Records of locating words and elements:
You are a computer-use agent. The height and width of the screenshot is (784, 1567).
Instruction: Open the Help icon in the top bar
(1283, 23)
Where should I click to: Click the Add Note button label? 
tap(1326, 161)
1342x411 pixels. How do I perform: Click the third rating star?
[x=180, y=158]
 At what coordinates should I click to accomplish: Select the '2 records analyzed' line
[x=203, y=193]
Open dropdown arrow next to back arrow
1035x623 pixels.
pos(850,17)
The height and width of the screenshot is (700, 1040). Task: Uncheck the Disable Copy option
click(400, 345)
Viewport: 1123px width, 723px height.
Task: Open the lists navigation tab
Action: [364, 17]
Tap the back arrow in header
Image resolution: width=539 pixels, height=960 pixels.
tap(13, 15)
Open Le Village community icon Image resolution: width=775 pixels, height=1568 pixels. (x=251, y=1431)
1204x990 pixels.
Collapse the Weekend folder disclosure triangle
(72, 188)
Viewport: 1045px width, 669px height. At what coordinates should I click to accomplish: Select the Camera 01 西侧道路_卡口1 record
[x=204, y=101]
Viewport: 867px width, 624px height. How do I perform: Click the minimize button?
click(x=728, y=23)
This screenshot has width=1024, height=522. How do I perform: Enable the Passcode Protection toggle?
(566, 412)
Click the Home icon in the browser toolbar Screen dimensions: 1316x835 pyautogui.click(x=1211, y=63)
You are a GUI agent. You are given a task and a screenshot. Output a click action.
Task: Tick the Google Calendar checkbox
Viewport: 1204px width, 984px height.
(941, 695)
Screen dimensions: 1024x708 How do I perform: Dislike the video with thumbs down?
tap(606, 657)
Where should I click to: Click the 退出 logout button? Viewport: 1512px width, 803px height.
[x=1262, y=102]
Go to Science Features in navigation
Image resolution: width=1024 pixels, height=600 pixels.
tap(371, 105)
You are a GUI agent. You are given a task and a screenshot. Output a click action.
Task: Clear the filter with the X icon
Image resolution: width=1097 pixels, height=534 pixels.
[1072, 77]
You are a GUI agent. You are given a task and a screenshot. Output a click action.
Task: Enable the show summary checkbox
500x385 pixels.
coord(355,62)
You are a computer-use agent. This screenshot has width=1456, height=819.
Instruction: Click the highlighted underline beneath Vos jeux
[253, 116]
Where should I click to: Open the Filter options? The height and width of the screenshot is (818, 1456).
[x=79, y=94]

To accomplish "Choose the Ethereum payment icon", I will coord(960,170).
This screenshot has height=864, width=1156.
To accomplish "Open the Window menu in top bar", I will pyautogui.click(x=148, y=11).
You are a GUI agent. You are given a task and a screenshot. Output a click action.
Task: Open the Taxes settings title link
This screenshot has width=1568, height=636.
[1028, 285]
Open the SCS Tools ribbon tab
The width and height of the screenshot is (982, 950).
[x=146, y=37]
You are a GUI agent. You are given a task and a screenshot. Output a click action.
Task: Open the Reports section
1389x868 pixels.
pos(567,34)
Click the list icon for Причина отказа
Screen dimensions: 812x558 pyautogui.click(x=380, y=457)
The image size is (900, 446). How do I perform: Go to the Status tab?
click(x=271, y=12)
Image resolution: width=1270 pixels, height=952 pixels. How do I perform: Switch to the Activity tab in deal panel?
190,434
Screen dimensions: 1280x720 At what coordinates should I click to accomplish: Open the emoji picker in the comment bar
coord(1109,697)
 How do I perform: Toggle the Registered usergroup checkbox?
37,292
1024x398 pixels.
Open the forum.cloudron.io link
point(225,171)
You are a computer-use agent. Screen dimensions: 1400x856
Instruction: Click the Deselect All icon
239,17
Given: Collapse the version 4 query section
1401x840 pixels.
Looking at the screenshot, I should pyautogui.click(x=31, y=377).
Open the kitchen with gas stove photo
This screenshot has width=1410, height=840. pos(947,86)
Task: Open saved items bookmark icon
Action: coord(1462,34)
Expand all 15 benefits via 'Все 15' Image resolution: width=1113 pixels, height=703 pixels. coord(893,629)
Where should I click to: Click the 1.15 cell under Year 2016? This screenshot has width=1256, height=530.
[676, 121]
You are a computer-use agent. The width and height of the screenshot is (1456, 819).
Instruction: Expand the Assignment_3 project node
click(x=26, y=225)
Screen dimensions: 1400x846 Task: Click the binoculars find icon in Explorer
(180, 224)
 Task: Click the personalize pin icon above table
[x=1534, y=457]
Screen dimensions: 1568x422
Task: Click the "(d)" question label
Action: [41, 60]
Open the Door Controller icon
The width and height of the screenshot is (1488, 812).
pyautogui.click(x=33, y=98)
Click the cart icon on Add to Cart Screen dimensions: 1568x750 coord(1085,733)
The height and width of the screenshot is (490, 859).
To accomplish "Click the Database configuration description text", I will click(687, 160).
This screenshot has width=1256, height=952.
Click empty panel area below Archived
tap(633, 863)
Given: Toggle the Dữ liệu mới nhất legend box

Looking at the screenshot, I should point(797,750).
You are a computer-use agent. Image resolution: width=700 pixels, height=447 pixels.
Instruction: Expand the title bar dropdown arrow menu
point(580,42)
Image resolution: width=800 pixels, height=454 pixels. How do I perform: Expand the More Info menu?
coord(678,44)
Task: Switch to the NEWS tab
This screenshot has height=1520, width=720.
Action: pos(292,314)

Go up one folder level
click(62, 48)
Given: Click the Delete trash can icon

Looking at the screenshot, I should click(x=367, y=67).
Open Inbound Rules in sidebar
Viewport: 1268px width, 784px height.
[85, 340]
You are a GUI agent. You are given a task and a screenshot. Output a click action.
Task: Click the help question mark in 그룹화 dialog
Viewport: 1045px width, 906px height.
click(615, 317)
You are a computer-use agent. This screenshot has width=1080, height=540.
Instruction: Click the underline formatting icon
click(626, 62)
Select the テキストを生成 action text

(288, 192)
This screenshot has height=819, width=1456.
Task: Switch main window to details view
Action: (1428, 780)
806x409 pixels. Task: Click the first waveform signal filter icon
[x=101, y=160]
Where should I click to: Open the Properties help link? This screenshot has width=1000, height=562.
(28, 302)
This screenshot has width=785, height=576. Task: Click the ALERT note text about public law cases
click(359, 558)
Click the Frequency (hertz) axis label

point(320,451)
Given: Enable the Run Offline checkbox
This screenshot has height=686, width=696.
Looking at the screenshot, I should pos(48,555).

**TASK:** Extract the lines of the data above without any change, from its first line through the line containing "[x=204, y=101]", with both of those lines included.

**EXERCISE RESPONSE:**
You are a computer-use agent. The height and width of the screenshot is (784, 1567).
Instruction: Open the Help icon in the top bar
(1283, 23)
Where should I click to: Click the Add Note button label? 
tap(1326, 161)
1342x411 pixels. How do I perform: Click the third rating star?
[x=180, y=158]
 At what coordinates should I click to accomplish: Select the '2 records analyzed' line
[x=203, y=193]
Open dropdown arrow next to back arrow
1035x623 pixels.
pos(850,17)
The height and width of the screenshot is (700, 1040). Task: Uncheck the Disable Copy option
click(400, 345)
Viewport: 1123px width, 723px height.
Task: Open the lists navigation tab
Action: [364, 17]
Tap the back arrow in header
Image resolution: width=539 pixels, height=960 pixels.
tap(13, 15)
Open Le Village community icon Image resolution: width=775 pixels, height=1568 pixels. (x=251, y=1431)
1204x990 pixels.
Collapse the Weekend folder disclosure triangle
(72, 188)
Viewport: 1045px width, 669px height. At what coordinates should I click to accomplish: Select the Camera 01 西侧道路_卡口1 record
[x=204, y=101]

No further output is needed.